* **To be done**
Rewrite the records below, changing "GUI agent" to "interface agent" wherever it occurs and leaving everything else as it is.

* **Extracted material**
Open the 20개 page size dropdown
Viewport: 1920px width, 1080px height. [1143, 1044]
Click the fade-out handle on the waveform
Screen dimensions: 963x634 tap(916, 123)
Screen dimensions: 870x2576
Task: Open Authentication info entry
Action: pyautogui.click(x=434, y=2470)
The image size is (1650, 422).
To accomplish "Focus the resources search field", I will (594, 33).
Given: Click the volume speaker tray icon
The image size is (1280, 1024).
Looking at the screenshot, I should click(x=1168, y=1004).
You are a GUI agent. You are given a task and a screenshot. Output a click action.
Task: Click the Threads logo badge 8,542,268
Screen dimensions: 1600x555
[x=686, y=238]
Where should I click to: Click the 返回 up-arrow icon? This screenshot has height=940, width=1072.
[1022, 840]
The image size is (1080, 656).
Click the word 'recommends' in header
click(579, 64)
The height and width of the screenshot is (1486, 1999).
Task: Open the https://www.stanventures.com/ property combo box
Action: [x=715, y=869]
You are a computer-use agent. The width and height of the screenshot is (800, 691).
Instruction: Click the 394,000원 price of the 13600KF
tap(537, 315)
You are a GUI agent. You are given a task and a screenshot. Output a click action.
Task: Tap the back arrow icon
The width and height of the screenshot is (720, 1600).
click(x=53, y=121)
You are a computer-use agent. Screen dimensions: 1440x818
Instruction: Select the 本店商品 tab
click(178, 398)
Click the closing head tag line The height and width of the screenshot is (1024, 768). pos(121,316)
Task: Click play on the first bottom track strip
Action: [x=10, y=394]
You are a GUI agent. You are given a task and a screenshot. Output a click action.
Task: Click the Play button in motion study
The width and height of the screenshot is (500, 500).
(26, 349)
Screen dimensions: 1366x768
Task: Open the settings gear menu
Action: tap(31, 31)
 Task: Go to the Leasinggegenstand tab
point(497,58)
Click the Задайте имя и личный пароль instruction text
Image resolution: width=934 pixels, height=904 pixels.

* **Exercise answer**
Open the 20개 page size dropdown
Viewport: 1920px width, 1080px height. [1143, 1044]
Click the fade-out handle on the waveform
Screen dimensions: 963x634 tap(916, 123)
Screen dimensions: 870x2576
Task: Open Authentication info entry
Action: pyautogui.click(x=434, y=2470)
The image size is (1650, 422).
To accomplish "Focus the resources search field", I will (594, 33).
Given: Click the volume speaker tray icon
The image size is (1280, 1024).
Looking at the screenshot, I should click(x=1168, y=1004).
You are a interface agent. You are given a task and a screenshot. Output a click action.
Task: Click the Threads logo badge 8,542,268
Screen dimensions: 1600x555
[x=686, y=238]
Where should I click to: Click the 返回 up-arrow icon? This screenshot has height=940, width=1072.
[1022, 840]
The image size is (1080, 656).
Click the word 'recommends' in header
click(579, 64)
The height and width of the screenshot is (1486, 1999).
Task: Open the https://www.stanventures.com/ property combo box
Action: [x=715, y=869]
You are a computer-use agent. The width and height of the screenshot is (800, 691).
Instruction: Click the 394,000원 price of the 13600KF
tap(537, 315)
You are a interface agent. You are given a task and a screenshot. Output a click action.
Task: Tap the back arrow icon
The width and height of the screenshot is (720, 1600).
click(x=53, y=121)
You are a computer-use agent. Screen dimensions: 1440x818
Instruction: Select the 本店商品 tab
click(178, 398)
Click the closing head tag line The height and width of the screenshot is (1024, 768). pos(121,316)
Task: Click play on the first bottom track strip
Action: [x=10, y=394]
You are a interface agent. You are given a task and a screenshot. Output a click action.
Task: Click the Play button in motion study
The width and height of the screenshot is (500, 500).
(26, 349)
Screen dimensions: 1366x768
Task: Open the settings gear menu
Action: tap(31, 31)
 Task: Go to the Leasinggegenstand tab
point(497,58)
Click the Задайте имя и личный пароль instruction text
Image resolution: width=934 pixels, height=904 pixels.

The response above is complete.